A cette aune, les cartes des couples sont sérieusement rebattues ; Nalda vit avec un homme mais qu’en est-il de leur niveau intérieur respectif ? Peut-il reconnaître sa Femme s’il n’est pas encore Homme ? Jésus lui demande d’aller chercher son mari, celui qui, symboliquement, la fait être « Femme»; et force est de constater que Nalda n’a pas de mari…
La vie se vit sur tous les pans d’expérience de l’humanité. L’ordre universel de progrès, donné par la Trinité du Paradis, concerne aussi nos développements en tant que Femme et Homme sur terre. En ce sens, les quêtes actuelles, bien que paraissant folles de troubles identitaires, sont peut-être le reflet de cette soif à trouver ce qui fonde chaque sexe en plénitude et comment ce fondement s’articule avec l’autre sexe. Les chemins de traverse sont pléthores lorsque l’on cherche l’inconnu en dehors des sentiers battus des habitudes et des clichés.

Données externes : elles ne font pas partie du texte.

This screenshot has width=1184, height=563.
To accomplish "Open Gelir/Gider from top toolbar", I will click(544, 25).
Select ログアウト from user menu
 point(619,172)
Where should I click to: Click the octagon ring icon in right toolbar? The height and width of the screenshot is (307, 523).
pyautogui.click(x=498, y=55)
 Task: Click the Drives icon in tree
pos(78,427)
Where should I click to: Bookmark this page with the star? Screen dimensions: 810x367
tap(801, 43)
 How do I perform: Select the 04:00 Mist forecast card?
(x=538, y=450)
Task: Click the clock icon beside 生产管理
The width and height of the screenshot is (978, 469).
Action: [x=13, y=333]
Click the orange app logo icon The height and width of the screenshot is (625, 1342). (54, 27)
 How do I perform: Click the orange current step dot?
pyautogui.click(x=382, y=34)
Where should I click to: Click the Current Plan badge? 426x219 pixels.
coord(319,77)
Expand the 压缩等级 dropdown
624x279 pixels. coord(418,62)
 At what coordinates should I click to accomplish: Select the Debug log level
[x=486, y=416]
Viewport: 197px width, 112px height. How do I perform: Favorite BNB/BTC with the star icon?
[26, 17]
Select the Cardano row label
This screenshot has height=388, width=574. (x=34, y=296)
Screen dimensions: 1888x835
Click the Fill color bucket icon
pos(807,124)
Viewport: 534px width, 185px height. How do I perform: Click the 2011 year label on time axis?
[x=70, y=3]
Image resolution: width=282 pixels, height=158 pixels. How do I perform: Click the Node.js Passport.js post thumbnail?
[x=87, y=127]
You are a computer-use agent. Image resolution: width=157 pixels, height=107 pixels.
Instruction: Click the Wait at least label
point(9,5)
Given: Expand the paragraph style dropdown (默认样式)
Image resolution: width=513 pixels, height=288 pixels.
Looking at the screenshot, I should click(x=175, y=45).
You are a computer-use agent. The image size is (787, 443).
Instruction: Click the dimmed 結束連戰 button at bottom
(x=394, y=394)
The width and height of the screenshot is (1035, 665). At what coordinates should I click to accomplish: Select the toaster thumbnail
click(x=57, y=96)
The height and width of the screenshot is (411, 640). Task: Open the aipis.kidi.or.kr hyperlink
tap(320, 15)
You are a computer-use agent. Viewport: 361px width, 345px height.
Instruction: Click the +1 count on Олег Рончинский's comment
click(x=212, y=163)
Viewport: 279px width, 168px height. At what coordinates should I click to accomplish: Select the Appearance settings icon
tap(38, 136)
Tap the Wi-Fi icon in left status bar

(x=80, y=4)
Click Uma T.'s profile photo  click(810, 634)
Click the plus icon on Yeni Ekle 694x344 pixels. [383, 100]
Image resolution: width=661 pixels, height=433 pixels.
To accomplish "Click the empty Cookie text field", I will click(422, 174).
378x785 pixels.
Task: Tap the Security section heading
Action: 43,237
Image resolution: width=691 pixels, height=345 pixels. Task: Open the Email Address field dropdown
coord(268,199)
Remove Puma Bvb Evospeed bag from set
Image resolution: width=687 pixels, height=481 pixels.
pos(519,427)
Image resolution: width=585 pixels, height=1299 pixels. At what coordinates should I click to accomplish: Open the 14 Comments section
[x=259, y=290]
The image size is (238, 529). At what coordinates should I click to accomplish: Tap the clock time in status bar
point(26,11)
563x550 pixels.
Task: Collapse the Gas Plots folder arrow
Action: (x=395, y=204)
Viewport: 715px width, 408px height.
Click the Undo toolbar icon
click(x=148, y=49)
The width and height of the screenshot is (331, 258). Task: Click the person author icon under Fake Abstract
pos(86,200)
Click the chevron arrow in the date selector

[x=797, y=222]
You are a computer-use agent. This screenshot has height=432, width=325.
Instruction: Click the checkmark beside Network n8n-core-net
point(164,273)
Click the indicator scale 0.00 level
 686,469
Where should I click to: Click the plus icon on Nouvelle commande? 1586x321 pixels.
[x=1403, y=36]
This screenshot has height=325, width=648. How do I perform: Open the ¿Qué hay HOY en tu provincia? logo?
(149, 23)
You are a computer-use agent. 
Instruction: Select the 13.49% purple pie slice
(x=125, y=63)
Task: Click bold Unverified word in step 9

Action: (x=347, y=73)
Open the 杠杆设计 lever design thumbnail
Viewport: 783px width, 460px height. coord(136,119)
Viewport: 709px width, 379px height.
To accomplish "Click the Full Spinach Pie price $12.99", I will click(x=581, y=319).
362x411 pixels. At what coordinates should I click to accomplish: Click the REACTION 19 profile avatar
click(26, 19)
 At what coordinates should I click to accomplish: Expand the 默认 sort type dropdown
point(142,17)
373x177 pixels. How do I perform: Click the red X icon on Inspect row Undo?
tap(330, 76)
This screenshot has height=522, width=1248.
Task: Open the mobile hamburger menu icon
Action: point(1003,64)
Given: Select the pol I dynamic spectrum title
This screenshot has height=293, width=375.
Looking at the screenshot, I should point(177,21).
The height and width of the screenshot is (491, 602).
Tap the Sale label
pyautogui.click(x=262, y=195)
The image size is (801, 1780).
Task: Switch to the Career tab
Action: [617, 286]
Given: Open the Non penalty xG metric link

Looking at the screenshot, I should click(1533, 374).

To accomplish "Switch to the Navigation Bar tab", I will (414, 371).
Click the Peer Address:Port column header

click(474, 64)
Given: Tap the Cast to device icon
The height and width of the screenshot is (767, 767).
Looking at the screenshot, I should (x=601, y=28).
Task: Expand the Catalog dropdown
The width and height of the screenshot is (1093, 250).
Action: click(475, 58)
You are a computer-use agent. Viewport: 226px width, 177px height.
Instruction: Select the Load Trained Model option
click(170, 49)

Mais dans cette dynamique de progrès, les femmes et les hommes ne cessent de croître en qualité d’être et s’estiment davantage qualitativement et mutuellement dans ce sens. Alors Femmes et Hommes se révèleront progressivement l’un par l’autre et qui sait ce qu’ils construiront ensemble ?
Une certitude : lorsque « Femme» se vit, la personnalité le sait même si elle n’en dit rien ; et avec l’«Homme », se reconnaissent.